Se la temperatura del lavaggio è bassa, una parte dei microrganismi può sopravvivere al ciclo.
Questo accade spesso nelle lavatrici domestiche moderne, dove molti programmi lavorano a 30 o 40 gradi per proteggere i tessuti e ridurre i consumi energetici. In queste condizioni il lavaggio rimuove lo sporco visibile, ma non sempre garantisce un’azione antibatterica completa.
L’errore più comune quando si fa il bucato
In molte case tutto il bucato viene lavato insieme: jeans, magliette, calzini e biancheria intima nello stesso ciclo. È una scelta pratica e comprensibile, ma può creare un piccolo problema di contaminazione tra tessuti. La biancheria intima ha generalmente una carica batterica più alta rispetto alla maggior parte degli altri indumenti. Quando questi capi vengono lavati insieme al resto del bucato, i batteri possono trasferirsi su altri tessuti, soprattutto se il lavaggio è breve o a temperature basse.

Eliminare i germi dal bucato – Progettoagimm.it
Non significa che il bucato diventi automaticamente pericoloso. Tuttavia il trasferimento di microrganismi tra capi è un fenomeno documentato nei lavaggi domestici.
Come cambia il bucato quando si separano i capi
Separare la biancheria intima dal resto dei vestiti è una delle abitudini più semplici per ridurre questo problema. Lavare slip e mutande in un ciclo dedicato permette di utilizzare temperature leggermente più alte o programmi più adatti a questo tipo di tessuti. Un lavaggio più mirato riduce la possibilità che i batteri passino da un capo all’altro.

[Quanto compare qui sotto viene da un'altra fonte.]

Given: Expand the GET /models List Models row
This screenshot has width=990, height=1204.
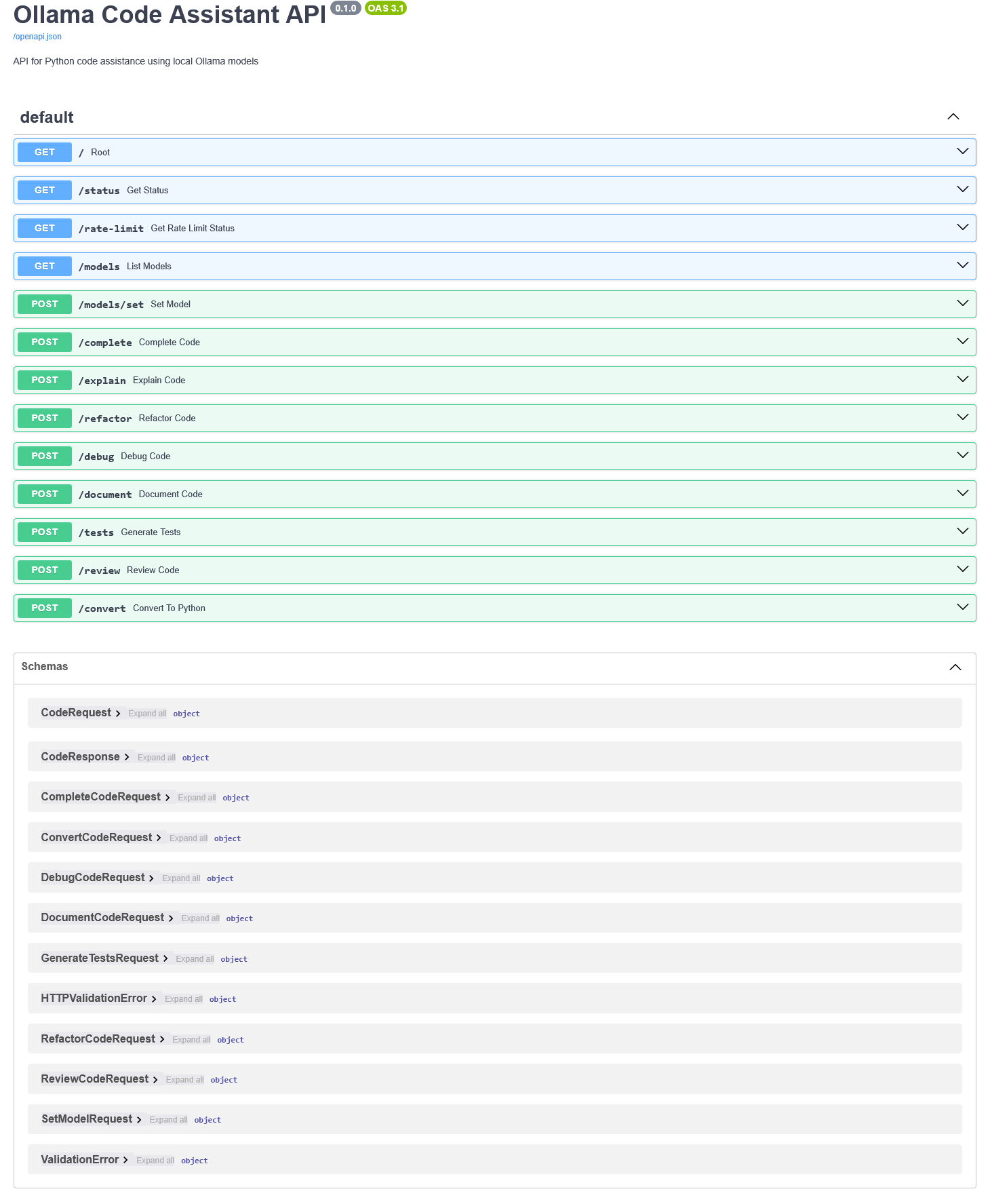Looking at the screenshot, I should (x=475, y=267).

Molte persone sono abituate a dividere il bucato tra capi chiari e scuri, ma non sempre fanno una distinzione per tipologia di indumento. In realtà la separazione della biancheria intima è una delle pratiche più diffuse nei sistemi di igiene domestica tradizionali. Non serve modificare radicalmente le abitudini di lavaggio. Basta evitare di inserire slip e mutande insieme a magliette, asciugamani o altri capi che si indossano direttamente sulla pelle. La lavatrice resta uno strumento efficace, ma il risultato dipende anche da come viene organizzato il bucato.